EE Prof. Eli Yablonovitch has won the prestigious 2019 Benjamin Franklin Medal in Electrical Engineering.  The Franklin Institute Awards recognize outstanding achievements in science and invention.  Yablonovitch, who discovered light-trapping “photonic crystals” and developed “photonic bandgap structures” in the 1980s,  was cited "for widely-used scientific improvements to radio- and light-based technologies in wireless communications and solar energy applications."

Interview with Carmel Majidi, researcher of 'artificial skin'

EE alumnus Carmel Majidi (M.S. '04/Ph.D. '07, adviser: Ron Fearing), now an associate professor at Carnegie Mellon,  is the subject of a SiliconRepublic interview titled "Scientific research is not the only way to discover new technologies."  Majidi is attempting to create ‘artificial’ skin and soft machines inspired by the natural world. "I’m interested in building machines and robots that match the extraordinary ability of natural organisms to change shape, adapt their functionality and recover from damage. This has led me to work on new types of materials that allow sensors, electronics and actuators to share the same properties as natural skin, nervous tissue and muscle." he says.

Kim Keeton and Tom Funkhouser named ACM Fellows

Computer Science alumni Kimberly Keeton (M.S. '94/Ph.D. '99, adviser: David Patterson) and Thomas Funkhouser (M.S. '89/Ph.D. '93, adviser: Carlo Séquin) have been elected 2018 Fellows of the Association for Computing Machinery (ACM).  Keeton, who works at Hewlett Packard Laboratories, was elected "For contributions to improving the dependability, manageability, and usability of storage and novel memory."  Funkhouser, of Princeton University and Google, was elected "For research contributions in computer graphics."

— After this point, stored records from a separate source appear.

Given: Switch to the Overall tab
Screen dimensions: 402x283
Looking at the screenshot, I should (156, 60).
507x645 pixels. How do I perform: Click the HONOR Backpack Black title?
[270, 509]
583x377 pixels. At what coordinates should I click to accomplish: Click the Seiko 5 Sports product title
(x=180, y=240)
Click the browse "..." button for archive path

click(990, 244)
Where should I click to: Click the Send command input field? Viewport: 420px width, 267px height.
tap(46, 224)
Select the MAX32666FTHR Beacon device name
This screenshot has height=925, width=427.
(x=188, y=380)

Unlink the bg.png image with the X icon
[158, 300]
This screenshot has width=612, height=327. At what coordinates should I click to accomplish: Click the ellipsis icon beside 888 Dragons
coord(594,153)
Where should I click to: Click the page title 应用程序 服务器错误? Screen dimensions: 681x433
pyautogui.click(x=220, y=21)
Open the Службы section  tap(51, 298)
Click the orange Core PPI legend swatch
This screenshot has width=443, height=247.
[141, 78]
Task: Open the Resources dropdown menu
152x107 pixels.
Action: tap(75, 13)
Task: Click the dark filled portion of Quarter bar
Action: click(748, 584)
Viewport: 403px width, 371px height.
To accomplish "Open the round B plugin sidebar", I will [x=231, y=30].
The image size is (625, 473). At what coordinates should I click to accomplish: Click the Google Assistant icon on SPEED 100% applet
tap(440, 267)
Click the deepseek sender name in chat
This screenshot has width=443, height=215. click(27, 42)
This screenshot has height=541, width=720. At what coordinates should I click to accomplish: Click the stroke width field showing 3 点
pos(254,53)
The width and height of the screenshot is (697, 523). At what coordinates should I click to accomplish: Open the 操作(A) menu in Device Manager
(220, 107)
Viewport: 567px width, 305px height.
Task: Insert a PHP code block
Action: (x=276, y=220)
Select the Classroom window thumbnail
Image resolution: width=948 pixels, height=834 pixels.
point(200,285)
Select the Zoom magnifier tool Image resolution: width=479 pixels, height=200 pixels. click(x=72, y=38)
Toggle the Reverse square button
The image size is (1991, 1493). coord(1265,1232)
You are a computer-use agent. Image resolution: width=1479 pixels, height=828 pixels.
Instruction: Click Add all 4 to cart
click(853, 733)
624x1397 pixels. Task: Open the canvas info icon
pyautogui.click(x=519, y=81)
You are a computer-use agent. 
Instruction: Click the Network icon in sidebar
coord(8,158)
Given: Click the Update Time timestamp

Sanjay Mehrotra elected Chair of SIA

Alumnus Sanjay Mehrotra (EECS B.S. '78/M.S. '80) has been elected Chair of the Semiconductor Industry Association (SIA).  The SIA is a trade association and lobbying group that represents "U.S. leadership in semiconductor manufacturing, design, and research."  Mehrotra, who is currently President and CEO of Micron, led the growth of SanDisk Corporation from start-up in 1988 to Fortune 500 company in 2016.  He holds 70 patents and has published articles on nonvolatile memory design and flash memory systems.

Krste Asanović and Peter Bartlett named ACM Fellows

CS Profs. Krste Asanović and Peter Bartlett have been named 2018 Fellows of the Association for Computing Machinery (ACM).  ACM Fellows are composed of an elite group that represents less than 1% of the Association’s global membership.  Asanović was named "For contributions to computer architecture, including the open RISC-V instruction set and Agile hardware."  Bartlett was named "For contributions to the theory of machine learning."

Stuart Russell wins AAAI Feigenbaum Prize

CS Prof. Stuart Russell has the won the 2019 Association for the Advancement of Artificial Intelligence (AAAI )Feigenbaum Prize.  Named for AI pioneer Edward Feigenbaum, the prize is awarded biennially "to recognize and encourage outstanding Artificial Intelligence research advances that are made by using experimental methods of computer science."  Russell won in recognition of his "high-impact contributions to the field of artificial intelligence through innovation and achievement in probabilistic knowledge representation, reasoning, and learning, including its application to global seismic monitoring for the Comprehensive Nuclear-Test-Ban Treaty."  The award will be presented in early 2019 at the Thirty-Third Annual AAAI Conference on Artificial Intelligence (AAAI-19) in Honolulu, Hawaii.